Stored data
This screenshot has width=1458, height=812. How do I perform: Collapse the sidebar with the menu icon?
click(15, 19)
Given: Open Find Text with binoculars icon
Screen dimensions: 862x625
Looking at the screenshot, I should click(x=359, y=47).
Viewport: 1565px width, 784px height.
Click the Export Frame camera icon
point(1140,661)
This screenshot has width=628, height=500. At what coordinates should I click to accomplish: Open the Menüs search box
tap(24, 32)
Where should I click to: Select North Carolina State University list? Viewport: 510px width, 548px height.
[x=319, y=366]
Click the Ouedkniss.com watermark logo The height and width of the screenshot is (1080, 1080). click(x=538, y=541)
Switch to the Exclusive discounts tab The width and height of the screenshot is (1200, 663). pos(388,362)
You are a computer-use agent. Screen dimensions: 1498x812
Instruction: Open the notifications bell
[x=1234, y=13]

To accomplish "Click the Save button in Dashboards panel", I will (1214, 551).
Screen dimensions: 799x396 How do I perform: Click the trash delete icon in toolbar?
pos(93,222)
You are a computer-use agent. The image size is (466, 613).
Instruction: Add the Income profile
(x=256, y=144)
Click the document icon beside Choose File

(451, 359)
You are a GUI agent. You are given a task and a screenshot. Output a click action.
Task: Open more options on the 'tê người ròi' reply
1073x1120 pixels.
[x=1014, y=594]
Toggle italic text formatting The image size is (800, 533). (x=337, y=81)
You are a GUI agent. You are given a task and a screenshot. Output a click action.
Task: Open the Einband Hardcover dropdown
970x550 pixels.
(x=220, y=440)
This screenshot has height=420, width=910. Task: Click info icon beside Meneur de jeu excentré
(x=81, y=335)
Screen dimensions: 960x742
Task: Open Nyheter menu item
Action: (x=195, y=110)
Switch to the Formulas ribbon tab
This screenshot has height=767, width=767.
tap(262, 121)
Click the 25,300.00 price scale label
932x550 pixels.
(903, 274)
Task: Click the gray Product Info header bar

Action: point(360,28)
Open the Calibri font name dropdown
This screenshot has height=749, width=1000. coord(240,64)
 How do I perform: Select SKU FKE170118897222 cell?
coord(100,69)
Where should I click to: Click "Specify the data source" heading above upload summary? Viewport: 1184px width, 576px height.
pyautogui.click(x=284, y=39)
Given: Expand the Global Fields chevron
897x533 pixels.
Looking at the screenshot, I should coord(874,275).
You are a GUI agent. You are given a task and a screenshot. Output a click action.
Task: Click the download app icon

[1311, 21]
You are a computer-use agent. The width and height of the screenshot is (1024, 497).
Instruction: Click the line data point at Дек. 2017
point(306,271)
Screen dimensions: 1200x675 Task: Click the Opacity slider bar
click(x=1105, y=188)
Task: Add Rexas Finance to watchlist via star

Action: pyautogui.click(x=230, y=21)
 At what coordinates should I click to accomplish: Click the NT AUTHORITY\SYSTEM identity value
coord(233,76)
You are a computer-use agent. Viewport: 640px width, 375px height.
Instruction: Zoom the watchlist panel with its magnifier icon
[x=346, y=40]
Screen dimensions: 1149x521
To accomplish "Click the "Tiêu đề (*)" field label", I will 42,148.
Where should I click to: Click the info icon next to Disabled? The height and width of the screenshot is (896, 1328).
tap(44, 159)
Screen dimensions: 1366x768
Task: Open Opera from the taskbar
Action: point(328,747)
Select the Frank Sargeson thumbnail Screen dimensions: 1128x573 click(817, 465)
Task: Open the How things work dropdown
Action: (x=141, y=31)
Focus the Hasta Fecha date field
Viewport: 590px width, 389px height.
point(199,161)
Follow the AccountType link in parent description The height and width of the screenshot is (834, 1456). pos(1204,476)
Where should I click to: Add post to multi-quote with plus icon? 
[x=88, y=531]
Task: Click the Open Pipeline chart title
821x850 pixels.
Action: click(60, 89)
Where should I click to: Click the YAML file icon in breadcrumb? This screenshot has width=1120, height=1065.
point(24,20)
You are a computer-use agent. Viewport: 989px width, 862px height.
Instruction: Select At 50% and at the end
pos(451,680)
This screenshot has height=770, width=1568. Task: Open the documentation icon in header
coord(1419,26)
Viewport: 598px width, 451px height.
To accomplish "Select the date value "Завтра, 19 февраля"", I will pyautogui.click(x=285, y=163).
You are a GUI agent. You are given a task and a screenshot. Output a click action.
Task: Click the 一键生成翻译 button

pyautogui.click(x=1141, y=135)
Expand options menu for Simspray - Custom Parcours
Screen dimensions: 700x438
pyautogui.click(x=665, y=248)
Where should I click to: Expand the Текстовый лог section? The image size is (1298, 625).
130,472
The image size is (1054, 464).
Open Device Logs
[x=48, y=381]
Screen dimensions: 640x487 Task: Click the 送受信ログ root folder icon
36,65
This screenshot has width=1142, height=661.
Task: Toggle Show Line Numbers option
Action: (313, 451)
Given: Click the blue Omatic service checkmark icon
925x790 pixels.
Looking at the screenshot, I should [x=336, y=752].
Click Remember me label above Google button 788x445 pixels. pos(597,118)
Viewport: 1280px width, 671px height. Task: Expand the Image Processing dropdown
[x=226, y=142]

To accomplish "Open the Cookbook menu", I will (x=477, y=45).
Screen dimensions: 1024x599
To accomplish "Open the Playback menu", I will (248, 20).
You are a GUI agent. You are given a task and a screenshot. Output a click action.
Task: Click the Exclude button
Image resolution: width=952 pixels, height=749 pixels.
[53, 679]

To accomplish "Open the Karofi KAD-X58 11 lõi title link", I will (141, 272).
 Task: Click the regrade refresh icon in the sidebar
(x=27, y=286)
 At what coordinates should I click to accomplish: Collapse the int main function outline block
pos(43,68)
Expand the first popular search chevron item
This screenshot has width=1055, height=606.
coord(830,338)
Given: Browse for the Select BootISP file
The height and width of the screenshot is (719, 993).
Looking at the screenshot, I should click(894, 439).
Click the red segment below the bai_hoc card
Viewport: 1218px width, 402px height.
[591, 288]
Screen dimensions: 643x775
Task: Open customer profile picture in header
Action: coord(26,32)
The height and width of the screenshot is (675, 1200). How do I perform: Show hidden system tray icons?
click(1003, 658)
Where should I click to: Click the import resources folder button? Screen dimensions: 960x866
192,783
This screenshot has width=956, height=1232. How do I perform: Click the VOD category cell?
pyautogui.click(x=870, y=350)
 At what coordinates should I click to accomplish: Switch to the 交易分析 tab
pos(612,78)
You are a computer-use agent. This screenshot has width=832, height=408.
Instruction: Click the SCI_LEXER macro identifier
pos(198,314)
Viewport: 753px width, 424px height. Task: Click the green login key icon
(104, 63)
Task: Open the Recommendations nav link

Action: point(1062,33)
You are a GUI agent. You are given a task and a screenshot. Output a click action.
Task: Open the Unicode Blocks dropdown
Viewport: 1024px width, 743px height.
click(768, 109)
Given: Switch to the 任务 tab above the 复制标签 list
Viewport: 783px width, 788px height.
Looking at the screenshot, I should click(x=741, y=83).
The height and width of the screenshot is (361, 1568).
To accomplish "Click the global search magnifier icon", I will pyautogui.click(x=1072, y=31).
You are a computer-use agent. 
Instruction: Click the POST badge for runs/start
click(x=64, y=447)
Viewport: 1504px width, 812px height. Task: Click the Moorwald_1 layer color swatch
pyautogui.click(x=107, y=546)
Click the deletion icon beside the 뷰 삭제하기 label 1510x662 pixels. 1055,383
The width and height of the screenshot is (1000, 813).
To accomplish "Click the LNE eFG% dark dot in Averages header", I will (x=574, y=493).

Your goal:
Please return every line of the data, unaltered.

Your solution:
This screenshot has width=1458, height=812. How do I perform: Collapse the sidebar with the menu icon?
click(15, 19)
Given: Open Find Text with binoculars icon
Screen dimensions: 862x625
Looking at the screenshot, I should click(x=359, y=47).
Viewport: 1565px width, 784px height.
Click the Export Frame camera icon
point(1140,661)
This screenshot has width=628, height=500. At what coordinates should I click to accomplish: Open the Menüs search box
tap(24, 32)
Where should I click to: Select North Carolina State University list? Viewport: 510px width, 548px height.
[x=319, y=366]
Click the Ouedkniss.com watermark logo The height and width of the screenshot is (1080, 1080). click(x=538, y=541)
Switch to the Exclusive discounts tab The width and height of the screenshot is (1200, 663). pos(388,362)
You are a computer-use agent. Screen dimensions: 1498x812
Instruction: Open the notifications bell
[x=1234, y=13]

To accomplish "Click the Save button in Dashboards panel", I will (1214, 551).
Screen dimensions: 799x396 How do I perform: Click the trash delete icon in toolbar?
pos(93,222)
You are a computer-use agent. The image size is (466, 613).
Instruction: Add the Income profile
(x=256, y=144)
Click the document icon beside Choose File

(451, 359)
You are a GUI agent. You are given a task and a screenshot. Output a click action.
Task: Open more options on the 'tê người ròi' reply
1073x1120 pixels.
[x=1014, y=594]
Toggle italic text formatting The image size is (800, 533). (x=337, y=81)
You are a GUI agent. You are given a task and a screenshot. Output a click action.
Task: Open the Einband Hardcover dropdown
970x550 pixels.
(x=220, y=440)
This screenshot has height=420, width=910. Task: Click info icon beside Meneur de jeu excentré
(x=81, y=335)
Screen dimensions: 960x742
Task: Open Nyheter menu item
Action: (x=195, y=110)
Switch to the Formulas ribbon tab
This screenshot has height=767, width=767.
tap(262, 121)
Click the 25,300.00 price scale label
932x550 pixels.
(903, 274)
Task: Click the gray Product Info header bar

Action: point(360,28)
Open the Calibri font name dropdown
This screenshot has height=749, width=1000. coord(240,64)
 How do I perform: Select SKU FKE170118897222 cell?
coord(100,69)
Where should I click to: Click "Specify the data source" heading above upload summary? Viewport: 1184px width, 576px height.
pyautogui.click(x=284, y=39)
Given: Expand the Global Fields chevron
897x533 pixels.
Looking at the screenshot, I should coord(874,275).
You are a GUI agent. You are given a task and a screenshot. Output a click action.
Task: Click the download app icon

[1311, 21]
You are a computer-use agent. The width and height of the screenshot is (1024, 497).
Instruction: Click the line data point at Дек. 2017
point(306,271)
Screen dimensions: 1200x675 Task: Click the Opacity slider bar
click(x=1105, y=188)
Task: Add Rexas Finance to watchlist via star

Action: pyautogui.click(x=230, y=21)
 At what coordinates should I click to accomplish: Click the NT AUTHORITY\SYSTEM identity value
coord(233,76)
You are a computer-use agent. Viewport: 640px width, 375px height.
Instruction: Zoom the watchlist panel with its magnifier icon
[x=346, y=40]
Screen dimensions: 1149x521
To accomplish "Click the "Tiêu đề (*)" field label", I will 42,148.
Where should I click to: Click the info icon next to Disabled? The height and width of the screenshot is (896, 1328).
tap(44, 159)
Screen dimensions: 1366x768
Task: Open Opera from the taskbar
Action: point(328,747)
Select the Frank Sargeson thumbnail Screen dimensions: 1128x573 click(817, 465)
Task: Open the How things work dropdown
Action: (x=141, y=31)
Focus the Hasta Fecha date field
Viewport: 590px width, 389px height.
point(199,161)
Follow the AccountType link in parent description The height and width of the screenshot is (834, 1456). pos(1204,476)
Where should I click to: Add post to multi-quote with plus icon? 
[x=88, y=531]
Task: Click the Open Pipeline chart title
821x850 pixels.
Action: click(60, 89)
Where should I click to: Click the YAML file icon in breadcrumb? This screenshot has width=1120, height=1065.
point(24,20)
You are a computer-use agent. Viewport: 989px width, 862px height.
Instruction: Select At 50% and at the end
pos(451,680)
This screenshot has height=770, width=1568. Task: Open the documentation icon in header
coord(1419,26)
Viewport: 598px width, 451px height.
To accomplish "Select the date value "Завтра, 19 февраля"", I will pyautogui.click(x=285, y=163).
You are a GUI agent. You are given a task and a screenshot. Output a click action.
Task: Click the 一键生成翻译 button

pyautogui.click(x=1141, y=135)
Expand options menu for Simspray - Custom Parcours
Screen dimensions: 700x438
pyautogui.click(x=665, y=248)
Where should I click to: Expand the Текстовый лог section? The image size is (1298, 625).
130,472
The image size is (1054, 464).
Open Device Logs
[x=48, y=381]
Screen dimensions: 640x487 Task: Click the 送受信ログ root folder icon
36,65
This screenshot has width=1142, height=661.
Task: Toggle Show Line Numbers option
Action: (313, 451)
Given: Click the blue Omatic service checkmark icon
925x790 pixels.
Looking at the screenshot, I should [x=336, y=752].
Click Remember me label above Google button 788x445 pixels. pos(597,118)
Viewport: 1280px width, 671px height. Task: Expand the Image Processing dropdown
[x=226, y=142]

To accomplish "Open the Cookbook menu", I will (x=477, y=45).
Screen dimensions: 1024x599
To accomplish "Open the Playback menu", I will (248, 20).
You are a GUI agent. You are given a task and a screenshot. Output a click action.
Task: Click the Exclude button
Image resolution: width=952 pixels, height=749 pixels.
[53, 679]

To accomplish "Open the Karofi KAD-X58 11 lõi title link", I will (141, 272).
 Task: Click the regrade refresh icon in the sidebar
(x=27, y=286)
 At what coordinates should I click to accomplish: Collapse the int main function outline block
pos(43,68)
Expand the first popular search chevron item
This screenshot has width=1055, height=606.
coord(830,338)
Given: Browse for the Select BootISP file
The height and width of the screenshot is (719, 993).
Looking at the screenshot, I should click(894, 439).
Click the red segment below the bai_hoc card
Viewport: 1218px width, 402px height.
[591, 288]
Screen dimensions: 643x775
Task: Open customer profile picture in header
Action: coord(26,32)
The height and width of the screenshot is (675, 1200). How do I perform: Show hidden system tray icons?
click(1003, 658)
Where should I click to: Click the import resources folder button? Screen dimensions: 960x866
192,783
This screenshot has width=956, height=1232. How do I perform: Click the VOD category cell?
pyautogui.click(x=870, y=350)
 At what coordinates should I click to accomplish: Switch to the 交易分析 tab
pos(612,78)
You are a computer-use agent. This screenshot has width=832, height=408.
Instruction: Click the SCI_LEXER macro identifier
pos(198,314)
Viewport: 753px width, 424px height. Task: Click the green login key icon
(104, 63)
Task: Open the Recommendations nav link

Action: point(1062,33)
You are a GUI agent. You are given a task and a screenshot. Output a click action.
Task: Open the Unicode Blocks dropdown
Viewport: 1024px width, 743px height.
click(768, 109)
Given: Switch to the 任务 tab above the 复制标签 list
Viewport: 783px width, 788px height.
Looking at the screenshot, I should click(x=741, y=83).
The height and width of the screenshot is (361, 1568).
To accomplish "Click the global search magnifier icon", I will pyautogui.click(x=1072, y=31).
You are a computer-use agent. 
Instruction: Click the POST badge for runs/start
click(x=64, y=447)
Viewport: 1504px width, 812px height. Task: Click the Moorwald_1 layer color swatch
pyautogui.click(x=107, y=546)
Click the deletion icon beside the 뷰 삭제하기 label 1510x662 pixels. 1055,383
The width and height of the screenshot is (1000, 813).
To accomplish "Click the LNE eFG% dark dot in Averages header", I will (x=574, y=493).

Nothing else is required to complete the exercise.